WRITTEN EXERCISE 1 ▸
Answer these questions about the commit text:
(a) Which deprecated library does the README say this example requires?
(b) Who is named as co-author of the commit?
(c) Which TorchServe versions does the README say to use for this example?
-- Start READING TEXT --
Make a copy of the torchtext utils to remove dependency (#3076)

agunapal · mreso · web-flow · commit a10aa452ff2c · 2024-06-06T20:55:13.000Z
* Make a copy of the torchtext utils to remove dependency

* Make a copy of the torchtext utils to remove dependency

* missing import

* Updated scriptable tokenizer example

* Updated scriptable tokenizer example

* added missing function

---------

Co-authored-by: Matthias Reso &lt;13337103+mreso@users.noreply.github.com&gt;
diff --git a/examples/text_classification_with_scriptable_tokenizer/README.md b/examples/text_classification_with_scriptable_tokenizer/README.md
@@ -1,5 +1,8 @@
 # Text Classification using a Scriptable Tokenizer
 
+## Deprecation Warning!
+This example requires TorchText which is deprecated. Please use version <= 0.11.0 of TorchServe for this example
+
 TorchScript is a way to serialize and optimize your PyTorch models.
-- End READING TEXT --
-- Start ROWS --
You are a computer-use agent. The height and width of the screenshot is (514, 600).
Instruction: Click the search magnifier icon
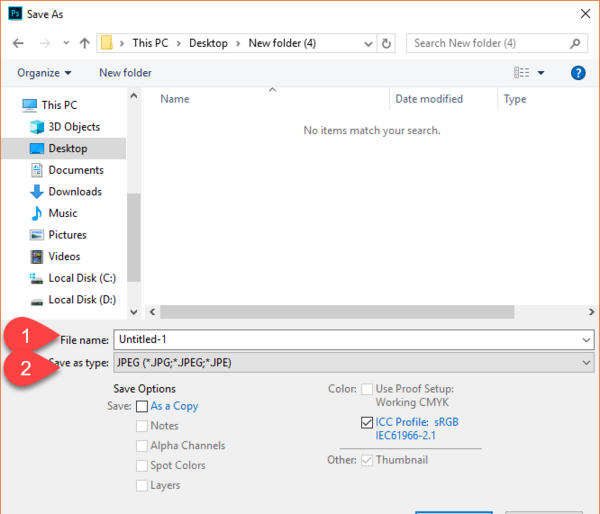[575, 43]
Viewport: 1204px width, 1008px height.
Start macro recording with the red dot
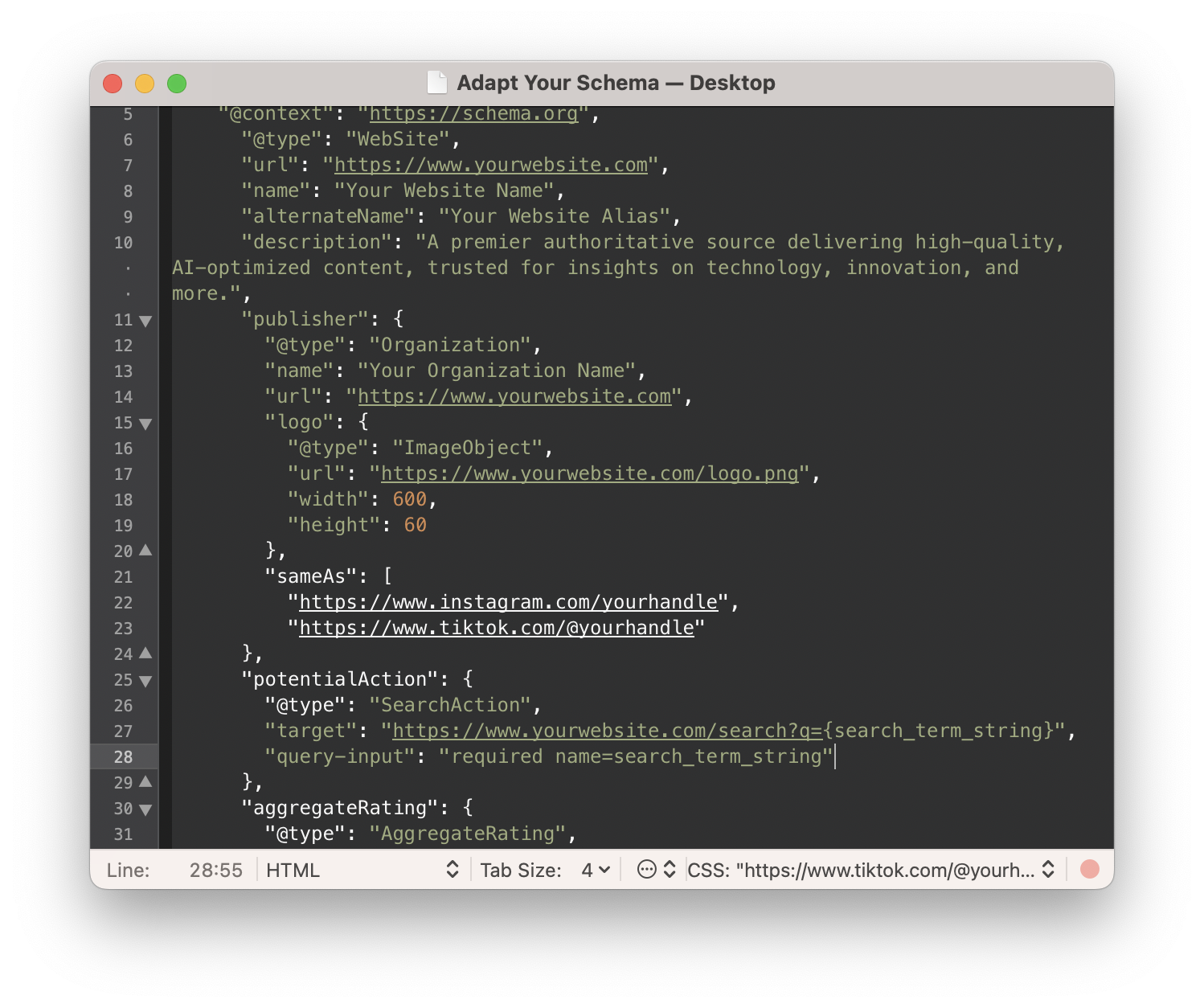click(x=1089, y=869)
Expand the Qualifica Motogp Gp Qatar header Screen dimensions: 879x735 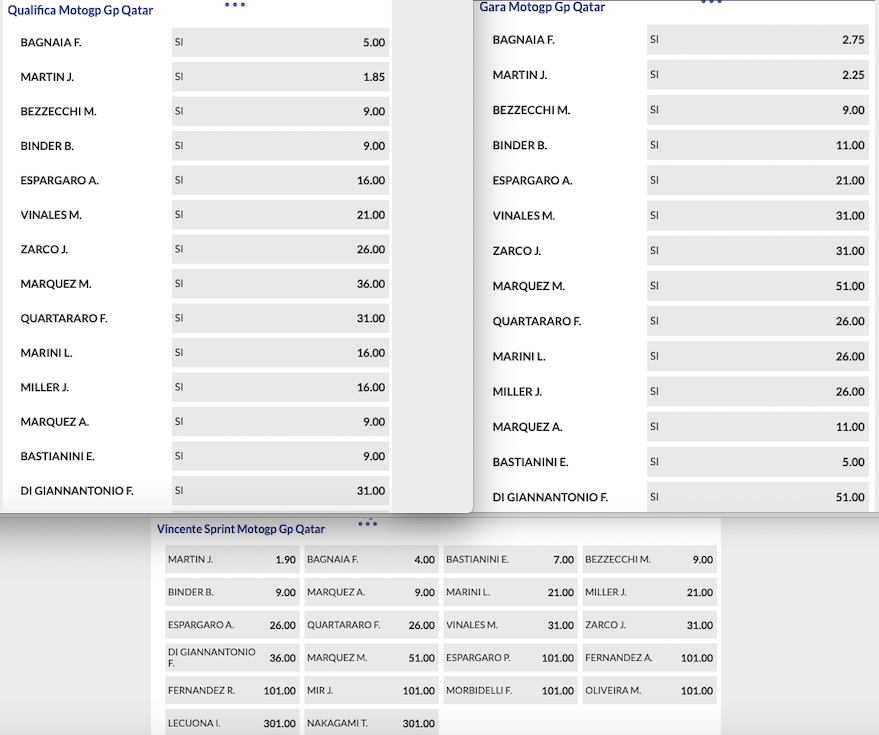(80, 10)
-- End ROWS --
-- Start ROWS --
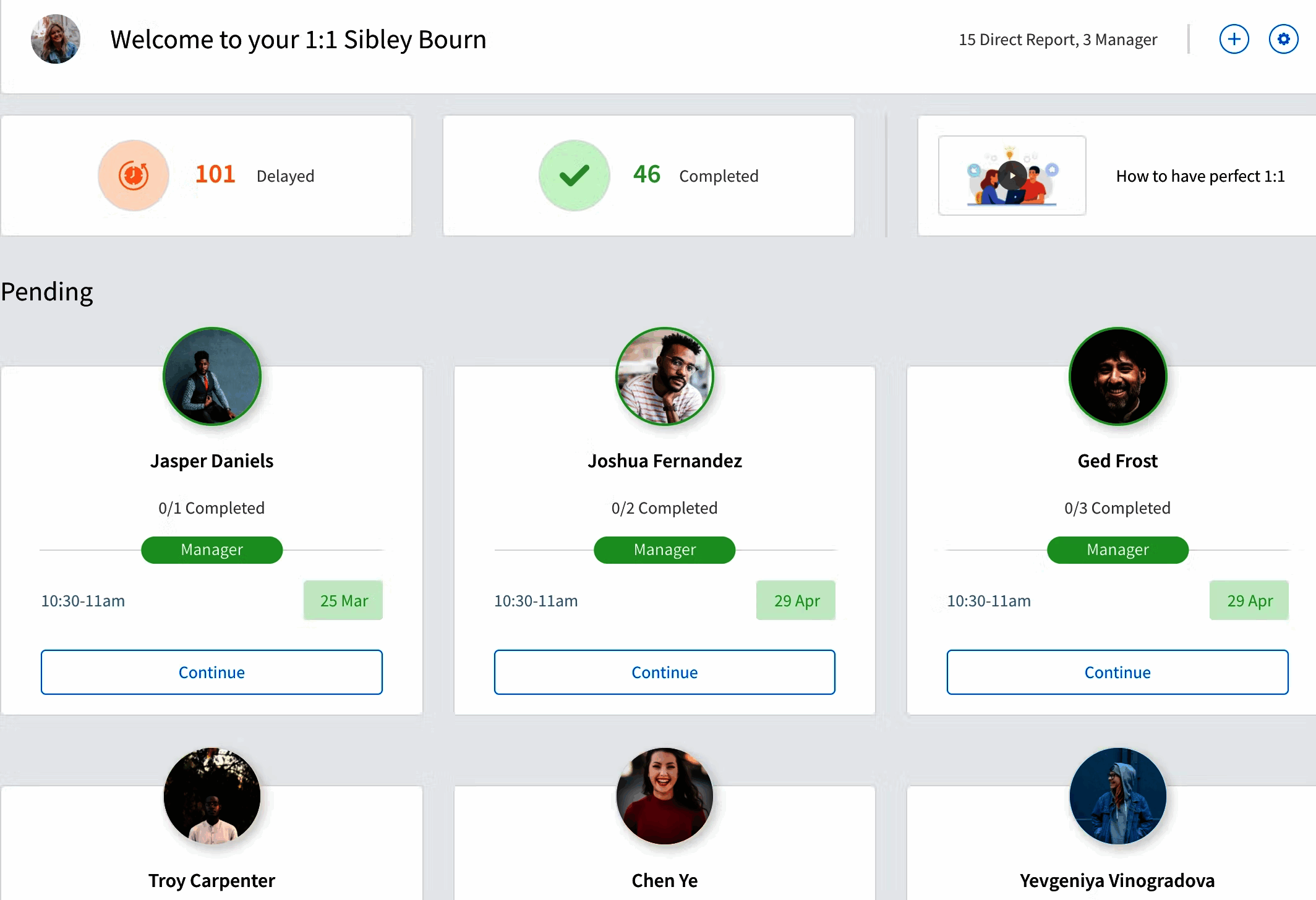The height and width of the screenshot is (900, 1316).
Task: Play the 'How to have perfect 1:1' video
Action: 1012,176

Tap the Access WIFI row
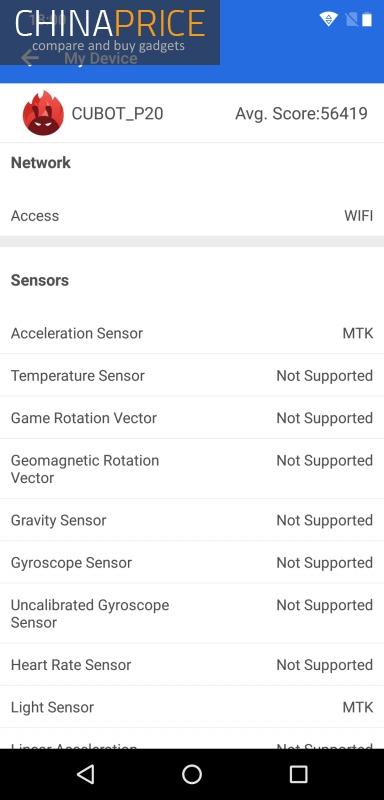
-- End ROWS --
WRITTEN EXERCISE 2 ▸
In the rows, take the stretch from the line containing "You are a computer-use" through the line containing "click(x=1089, y=869)" and swap "magnifier" for "magnifying glass". Write out only those lines with nothing else changed, and leave out the pictures.

TASK SOLUTION 1 ▸
(a) TorchText
(b) Matthias Reso
(c) Version 0.11.0 or earlier (<= 0.11.0)

TASK SOLUTION 2 ▸
You are a computer-use agent. The height and width of the screenshot is (514, 600).
Instruction: Click the search magnifying glass icon
[575, 43]
Viewport: 1204px width, 1008px height.
Start macro recording with the red dot
click(x=1089, y=869)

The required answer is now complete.